Background: Calcitonin is specially indicated for the treatment of osteoporosis in women that cannot receive estrogen replacement therapy or that have a high bone turnover rate.
Aim: To study the effects of low intranasal calcitonin doses on bone remodeling in postmenopausal women with a high bone turnover.
Patients and methods: Forty one healthy women aged 56 +/- 6 years old, with a mean lapse after menopause of 7.6 +/- 6.5 years and with a high bone turnover rate, evidenced by an urinary hydroxyproline (mg/dl)/creatinine (g/dl) ratio of 52.4 +/- 7.2, were studied. They were randomly assigned to receive 100 or 50 U/calcitonin thrice a week during 3 months or to a control group that received placebo. All received 500 mg/day calcium carbonate. Urinary hydroxyproline/creatinine ratio was measured a 0, 15, 30, 60 and 90 days.
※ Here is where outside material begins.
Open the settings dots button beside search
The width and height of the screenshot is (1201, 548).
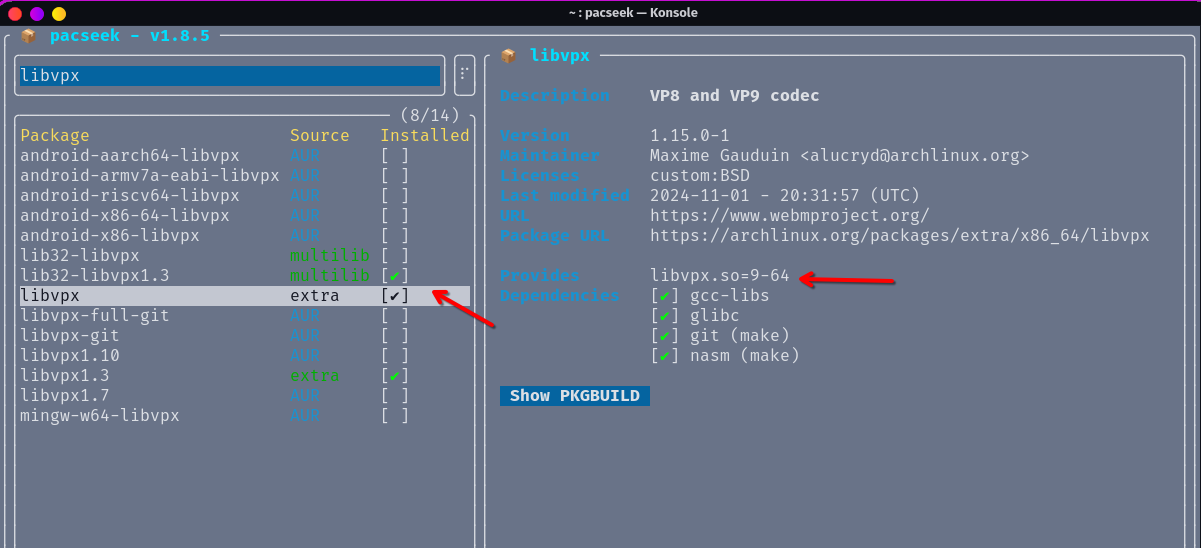click(x=464, y=75)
Plasma bone fraction of alkanine phosphatases was measured at 0, 30 and 90 days.
Results: Initial urinary hydroxyproline/creatinine ratio and plasma bone fraction of alkanine phosphatases were similar in all study groups and there was no change in these parameters during the study period.
Conclusions: Intranasal calcitonin in doses of 100 U thrice a week or less, does not modify accelerated bone turnover in postmenopausal women.